▶ [Work to complete]: Starting at the beginning of the records and stopping after the line containing "Action: coord(422,105)", present those lines as a numbered list with blank lines left out.
[BEGIN]
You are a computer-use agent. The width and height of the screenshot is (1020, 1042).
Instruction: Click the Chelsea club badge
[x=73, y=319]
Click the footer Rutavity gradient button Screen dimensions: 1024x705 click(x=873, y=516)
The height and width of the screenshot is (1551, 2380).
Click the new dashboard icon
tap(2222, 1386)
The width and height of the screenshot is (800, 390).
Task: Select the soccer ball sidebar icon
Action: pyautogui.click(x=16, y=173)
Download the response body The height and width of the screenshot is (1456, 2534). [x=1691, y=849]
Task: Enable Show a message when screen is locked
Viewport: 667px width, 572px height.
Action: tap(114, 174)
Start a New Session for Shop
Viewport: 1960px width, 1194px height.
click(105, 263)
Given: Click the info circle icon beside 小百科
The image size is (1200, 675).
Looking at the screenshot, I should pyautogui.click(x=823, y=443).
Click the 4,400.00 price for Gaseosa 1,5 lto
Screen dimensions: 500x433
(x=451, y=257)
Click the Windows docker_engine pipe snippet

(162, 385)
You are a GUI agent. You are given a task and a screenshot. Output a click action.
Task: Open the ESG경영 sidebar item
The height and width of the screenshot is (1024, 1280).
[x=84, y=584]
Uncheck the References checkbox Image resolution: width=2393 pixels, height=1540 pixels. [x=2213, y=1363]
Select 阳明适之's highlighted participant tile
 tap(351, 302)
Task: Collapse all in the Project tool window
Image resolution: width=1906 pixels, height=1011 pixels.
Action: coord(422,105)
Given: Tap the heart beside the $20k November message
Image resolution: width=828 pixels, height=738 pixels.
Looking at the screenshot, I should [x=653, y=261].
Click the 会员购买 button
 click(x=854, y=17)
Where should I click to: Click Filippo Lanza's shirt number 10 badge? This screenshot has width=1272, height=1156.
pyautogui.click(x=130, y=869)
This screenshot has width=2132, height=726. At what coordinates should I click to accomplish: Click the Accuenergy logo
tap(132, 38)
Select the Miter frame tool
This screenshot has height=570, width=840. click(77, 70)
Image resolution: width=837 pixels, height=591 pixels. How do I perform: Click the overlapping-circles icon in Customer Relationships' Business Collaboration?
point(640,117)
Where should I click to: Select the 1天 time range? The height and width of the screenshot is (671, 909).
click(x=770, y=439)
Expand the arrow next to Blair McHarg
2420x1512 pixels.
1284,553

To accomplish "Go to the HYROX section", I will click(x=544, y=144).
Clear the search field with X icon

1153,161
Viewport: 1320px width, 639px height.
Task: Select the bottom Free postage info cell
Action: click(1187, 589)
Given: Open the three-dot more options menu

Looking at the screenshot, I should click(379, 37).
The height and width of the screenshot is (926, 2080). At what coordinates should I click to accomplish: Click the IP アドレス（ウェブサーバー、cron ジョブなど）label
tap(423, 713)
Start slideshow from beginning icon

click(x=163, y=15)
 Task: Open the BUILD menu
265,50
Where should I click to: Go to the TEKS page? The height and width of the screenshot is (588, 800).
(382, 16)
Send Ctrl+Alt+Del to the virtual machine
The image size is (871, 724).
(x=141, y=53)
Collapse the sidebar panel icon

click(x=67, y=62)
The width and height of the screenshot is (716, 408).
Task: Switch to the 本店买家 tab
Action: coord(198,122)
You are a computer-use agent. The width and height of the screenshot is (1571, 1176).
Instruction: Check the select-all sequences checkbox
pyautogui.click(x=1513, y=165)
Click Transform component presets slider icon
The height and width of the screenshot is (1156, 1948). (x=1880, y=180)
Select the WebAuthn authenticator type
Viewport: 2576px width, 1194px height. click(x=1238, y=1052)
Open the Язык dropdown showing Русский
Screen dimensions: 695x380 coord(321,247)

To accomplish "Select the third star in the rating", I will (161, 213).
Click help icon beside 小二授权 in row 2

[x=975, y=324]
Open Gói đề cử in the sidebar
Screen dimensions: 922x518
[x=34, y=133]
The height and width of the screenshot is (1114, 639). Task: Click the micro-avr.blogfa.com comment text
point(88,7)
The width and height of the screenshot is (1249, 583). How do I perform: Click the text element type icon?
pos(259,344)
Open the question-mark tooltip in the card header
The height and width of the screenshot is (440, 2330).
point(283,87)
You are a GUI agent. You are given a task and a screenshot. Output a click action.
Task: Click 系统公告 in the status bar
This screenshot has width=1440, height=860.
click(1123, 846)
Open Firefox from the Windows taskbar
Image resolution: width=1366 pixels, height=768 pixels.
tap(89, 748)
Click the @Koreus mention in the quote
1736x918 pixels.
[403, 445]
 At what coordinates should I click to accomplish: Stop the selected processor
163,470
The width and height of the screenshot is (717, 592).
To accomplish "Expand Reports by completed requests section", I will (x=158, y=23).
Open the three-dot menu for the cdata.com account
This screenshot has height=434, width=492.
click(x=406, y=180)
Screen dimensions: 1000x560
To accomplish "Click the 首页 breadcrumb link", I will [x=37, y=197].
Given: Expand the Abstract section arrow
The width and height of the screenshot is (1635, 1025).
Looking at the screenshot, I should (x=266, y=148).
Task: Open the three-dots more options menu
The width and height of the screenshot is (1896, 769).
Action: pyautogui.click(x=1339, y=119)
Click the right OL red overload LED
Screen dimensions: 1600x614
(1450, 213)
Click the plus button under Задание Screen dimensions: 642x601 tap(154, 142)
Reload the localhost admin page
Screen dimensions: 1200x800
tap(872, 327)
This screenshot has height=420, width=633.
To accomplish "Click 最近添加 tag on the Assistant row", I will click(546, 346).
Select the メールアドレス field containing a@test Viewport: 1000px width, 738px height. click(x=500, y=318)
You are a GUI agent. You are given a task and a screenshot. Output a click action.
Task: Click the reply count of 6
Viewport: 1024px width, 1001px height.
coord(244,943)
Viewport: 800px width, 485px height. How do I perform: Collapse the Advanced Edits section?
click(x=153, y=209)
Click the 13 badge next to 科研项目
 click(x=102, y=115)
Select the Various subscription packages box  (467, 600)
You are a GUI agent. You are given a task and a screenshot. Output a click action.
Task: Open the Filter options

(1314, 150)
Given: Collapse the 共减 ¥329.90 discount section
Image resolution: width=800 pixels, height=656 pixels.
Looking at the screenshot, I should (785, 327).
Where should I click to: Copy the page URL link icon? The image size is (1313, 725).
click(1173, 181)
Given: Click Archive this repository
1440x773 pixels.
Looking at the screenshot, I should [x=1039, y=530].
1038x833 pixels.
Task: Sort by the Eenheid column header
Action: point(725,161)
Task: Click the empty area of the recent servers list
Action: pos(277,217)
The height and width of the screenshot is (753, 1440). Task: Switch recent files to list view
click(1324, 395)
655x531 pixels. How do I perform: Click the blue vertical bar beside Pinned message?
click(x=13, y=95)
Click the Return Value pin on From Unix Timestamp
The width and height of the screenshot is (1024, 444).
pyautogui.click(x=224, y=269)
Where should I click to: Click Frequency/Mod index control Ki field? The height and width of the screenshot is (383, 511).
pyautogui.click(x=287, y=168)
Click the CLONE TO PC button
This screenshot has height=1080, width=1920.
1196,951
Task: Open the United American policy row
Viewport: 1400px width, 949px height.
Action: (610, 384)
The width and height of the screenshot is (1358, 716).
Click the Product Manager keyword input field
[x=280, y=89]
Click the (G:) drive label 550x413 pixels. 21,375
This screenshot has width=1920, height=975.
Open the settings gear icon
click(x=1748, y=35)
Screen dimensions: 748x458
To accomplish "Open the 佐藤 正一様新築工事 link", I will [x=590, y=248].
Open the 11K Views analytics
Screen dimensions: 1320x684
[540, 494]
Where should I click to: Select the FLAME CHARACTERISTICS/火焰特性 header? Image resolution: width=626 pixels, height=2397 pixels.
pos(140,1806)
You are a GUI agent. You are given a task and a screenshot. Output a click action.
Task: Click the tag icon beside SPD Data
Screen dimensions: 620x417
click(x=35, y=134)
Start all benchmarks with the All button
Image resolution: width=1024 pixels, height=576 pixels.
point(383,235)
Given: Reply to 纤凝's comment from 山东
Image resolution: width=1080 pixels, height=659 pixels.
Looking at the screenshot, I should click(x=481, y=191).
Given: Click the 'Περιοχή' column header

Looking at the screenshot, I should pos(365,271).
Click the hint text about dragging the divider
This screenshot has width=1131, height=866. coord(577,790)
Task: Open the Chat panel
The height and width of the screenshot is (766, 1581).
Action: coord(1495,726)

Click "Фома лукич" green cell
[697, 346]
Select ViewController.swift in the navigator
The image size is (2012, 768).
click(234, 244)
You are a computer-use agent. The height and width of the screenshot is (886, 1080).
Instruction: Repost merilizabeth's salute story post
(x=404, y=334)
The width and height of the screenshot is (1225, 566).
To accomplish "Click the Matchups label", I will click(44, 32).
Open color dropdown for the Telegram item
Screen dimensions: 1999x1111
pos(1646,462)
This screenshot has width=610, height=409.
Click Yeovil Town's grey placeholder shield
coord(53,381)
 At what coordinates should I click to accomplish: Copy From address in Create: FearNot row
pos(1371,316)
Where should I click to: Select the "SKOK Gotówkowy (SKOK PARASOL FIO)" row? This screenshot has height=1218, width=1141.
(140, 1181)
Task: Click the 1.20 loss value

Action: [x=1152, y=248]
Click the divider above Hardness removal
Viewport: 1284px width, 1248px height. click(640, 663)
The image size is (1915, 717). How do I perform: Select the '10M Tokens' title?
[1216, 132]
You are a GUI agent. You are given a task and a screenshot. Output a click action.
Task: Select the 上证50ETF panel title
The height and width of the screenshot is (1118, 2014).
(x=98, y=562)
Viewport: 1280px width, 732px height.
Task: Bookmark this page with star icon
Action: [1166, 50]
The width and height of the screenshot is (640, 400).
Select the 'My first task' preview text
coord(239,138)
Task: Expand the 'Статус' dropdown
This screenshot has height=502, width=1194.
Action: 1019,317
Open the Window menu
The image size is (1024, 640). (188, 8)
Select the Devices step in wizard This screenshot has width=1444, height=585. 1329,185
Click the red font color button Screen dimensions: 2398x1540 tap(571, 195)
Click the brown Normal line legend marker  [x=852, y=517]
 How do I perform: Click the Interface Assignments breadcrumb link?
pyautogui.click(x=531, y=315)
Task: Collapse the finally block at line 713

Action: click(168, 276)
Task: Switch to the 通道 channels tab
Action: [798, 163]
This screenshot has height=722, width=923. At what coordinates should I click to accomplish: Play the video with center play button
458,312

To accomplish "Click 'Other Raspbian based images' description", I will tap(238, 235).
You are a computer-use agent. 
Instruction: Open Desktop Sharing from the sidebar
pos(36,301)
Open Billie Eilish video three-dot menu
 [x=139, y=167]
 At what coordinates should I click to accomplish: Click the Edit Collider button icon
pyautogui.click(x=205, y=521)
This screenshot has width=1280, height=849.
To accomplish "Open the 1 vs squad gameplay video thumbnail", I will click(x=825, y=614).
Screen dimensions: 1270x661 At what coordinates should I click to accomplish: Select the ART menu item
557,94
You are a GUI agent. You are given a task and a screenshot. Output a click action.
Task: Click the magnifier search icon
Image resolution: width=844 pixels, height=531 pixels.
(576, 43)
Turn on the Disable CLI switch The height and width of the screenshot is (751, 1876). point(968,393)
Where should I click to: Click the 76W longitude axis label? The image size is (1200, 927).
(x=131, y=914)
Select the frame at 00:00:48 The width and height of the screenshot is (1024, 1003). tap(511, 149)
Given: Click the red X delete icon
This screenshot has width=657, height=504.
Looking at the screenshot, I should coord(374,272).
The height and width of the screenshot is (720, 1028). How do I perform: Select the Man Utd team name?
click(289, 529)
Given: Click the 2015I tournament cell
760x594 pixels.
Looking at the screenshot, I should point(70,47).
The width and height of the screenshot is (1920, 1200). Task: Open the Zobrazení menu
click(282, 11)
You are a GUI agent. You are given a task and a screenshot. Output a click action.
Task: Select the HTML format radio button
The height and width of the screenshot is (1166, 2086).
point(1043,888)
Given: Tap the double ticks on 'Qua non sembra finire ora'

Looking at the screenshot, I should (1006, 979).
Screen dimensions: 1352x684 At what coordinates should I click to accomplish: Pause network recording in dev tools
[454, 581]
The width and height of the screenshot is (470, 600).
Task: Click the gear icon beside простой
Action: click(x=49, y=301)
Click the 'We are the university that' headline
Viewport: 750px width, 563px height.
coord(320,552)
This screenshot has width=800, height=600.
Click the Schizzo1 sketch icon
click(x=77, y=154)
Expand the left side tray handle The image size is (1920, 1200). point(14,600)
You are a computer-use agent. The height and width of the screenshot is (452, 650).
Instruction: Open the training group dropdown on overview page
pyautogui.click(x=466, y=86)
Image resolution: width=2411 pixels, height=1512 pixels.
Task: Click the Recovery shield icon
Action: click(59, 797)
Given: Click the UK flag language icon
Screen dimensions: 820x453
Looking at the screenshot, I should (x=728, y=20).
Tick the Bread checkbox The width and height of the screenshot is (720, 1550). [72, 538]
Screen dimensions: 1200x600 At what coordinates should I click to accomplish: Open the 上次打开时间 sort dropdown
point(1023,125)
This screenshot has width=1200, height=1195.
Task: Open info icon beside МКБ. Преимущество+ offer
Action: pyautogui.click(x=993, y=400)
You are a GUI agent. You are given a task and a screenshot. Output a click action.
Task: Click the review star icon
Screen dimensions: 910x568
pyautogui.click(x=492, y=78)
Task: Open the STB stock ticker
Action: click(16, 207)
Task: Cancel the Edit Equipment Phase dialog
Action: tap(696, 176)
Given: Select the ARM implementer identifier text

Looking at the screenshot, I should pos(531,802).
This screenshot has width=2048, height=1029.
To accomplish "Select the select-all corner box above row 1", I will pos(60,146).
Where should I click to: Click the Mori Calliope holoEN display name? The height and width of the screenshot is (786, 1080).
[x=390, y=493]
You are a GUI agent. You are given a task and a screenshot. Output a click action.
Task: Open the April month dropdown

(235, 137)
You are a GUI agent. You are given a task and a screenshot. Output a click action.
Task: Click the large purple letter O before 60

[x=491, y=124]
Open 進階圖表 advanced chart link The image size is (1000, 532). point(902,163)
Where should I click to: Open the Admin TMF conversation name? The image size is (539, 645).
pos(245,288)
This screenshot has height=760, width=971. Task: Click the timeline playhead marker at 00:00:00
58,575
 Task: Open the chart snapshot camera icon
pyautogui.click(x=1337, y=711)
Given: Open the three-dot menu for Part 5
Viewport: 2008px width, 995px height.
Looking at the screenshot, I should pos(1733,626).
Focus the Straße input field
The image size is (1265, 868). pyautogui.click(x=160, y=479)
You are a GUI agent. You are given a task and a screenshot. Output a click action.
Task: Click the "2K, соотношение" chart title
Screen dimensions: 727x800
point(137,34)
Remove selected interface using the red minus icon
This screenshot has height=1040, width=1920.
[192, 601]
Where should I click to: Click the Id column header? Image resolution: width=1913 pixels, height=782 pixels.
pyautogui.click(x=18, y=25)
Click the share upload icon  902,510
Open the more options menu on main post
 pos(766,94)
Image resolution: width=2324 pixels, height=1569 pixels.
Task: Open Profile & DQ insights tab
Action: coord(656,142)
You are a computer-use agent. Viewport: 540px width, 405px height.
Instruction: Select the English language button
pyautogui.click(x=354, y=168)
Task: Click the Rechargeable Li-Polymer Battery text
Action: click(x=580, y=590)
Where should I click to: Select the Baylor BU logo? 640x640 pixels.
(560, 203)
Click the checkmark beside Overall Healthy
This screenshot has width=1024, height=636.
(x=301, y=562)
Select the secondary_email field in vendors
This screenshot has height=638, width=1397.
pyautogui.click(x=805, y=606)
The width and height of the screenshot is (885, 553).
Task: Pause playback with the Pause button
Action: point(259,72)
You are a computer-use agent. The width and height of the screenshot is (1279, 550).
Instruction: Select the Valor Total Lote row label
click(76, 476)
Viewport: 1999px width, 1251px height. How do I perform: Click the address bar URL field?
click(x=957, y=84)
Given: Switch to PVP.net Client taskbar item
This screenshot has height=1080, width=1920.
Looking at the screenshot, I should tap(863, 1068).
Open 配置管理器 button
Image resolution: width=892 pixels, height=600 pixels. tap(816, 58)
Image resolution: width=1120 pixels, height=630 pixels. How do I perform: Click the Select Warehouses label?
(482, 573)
[END]
▶ [The solution]:
1. You are a computer-use agent. The width and height of the screenshot is (1020, 1042).
2. Instruction: Click the Chelsea club badge
3. [x=73, y=319]
4. Click the footer Rutavity gradient button Screen dimensions: 1024x705 click(x=873, y=516)
5. The height and width of the screenshot is (1551, 2380).
6. Click the new dashboard icon
7. tap(2222, 1386)
8. The width and height of the screenshot is (800, 390).
9. Task: Select the soccer ball sidebar icon
10. Action: pyautogui.click(x=16, y=173)
11. Download the response body The height and width of the screenshot is (1456, 2534). [x=1691, y=849]
12. Task: Enable Show a message when screen is locked
13. Viewport: 667px width, 572px height.
14. Action: tap(114, 174)
15. Start a New Session for Shop
16. Viewport: 1960px width, 1194px height.
17. click(105, 263)
18. Given: Click the info circle icon beside 小百科
19. The image size is (1200, 675).
20. Looking at the screenshot, I should pyautogui.click(x=823, y=443).
21. Click the 4,400.00 price for Gaseosa 1,5 lto
22. Screen dimensions: 500x433
23. (x=451, y=257)
24. Click the Windows docker_engine pipe snippet
25. (162, 385)
26. You are a GUI agent. You are given a task and a screenshot. Output a click action.
27. Task: Open the ESG경영 sidebar item
28. The height and width of the screenshot is (1024, 1280).
29. [x=84, y=584]
30. Uncheck the References checkbox Image resolution: width=2393 pixels, height=1540 pixels. [x=2213, y=1363]
31. Select 阳明适之's highlighted participant tile
32.  tap(351, 302)
33. Task: Collapse all in the Project tool window
34. Image resolution: width=1906 pixels, height=1011 pixels.
35. Action: coord(422,105)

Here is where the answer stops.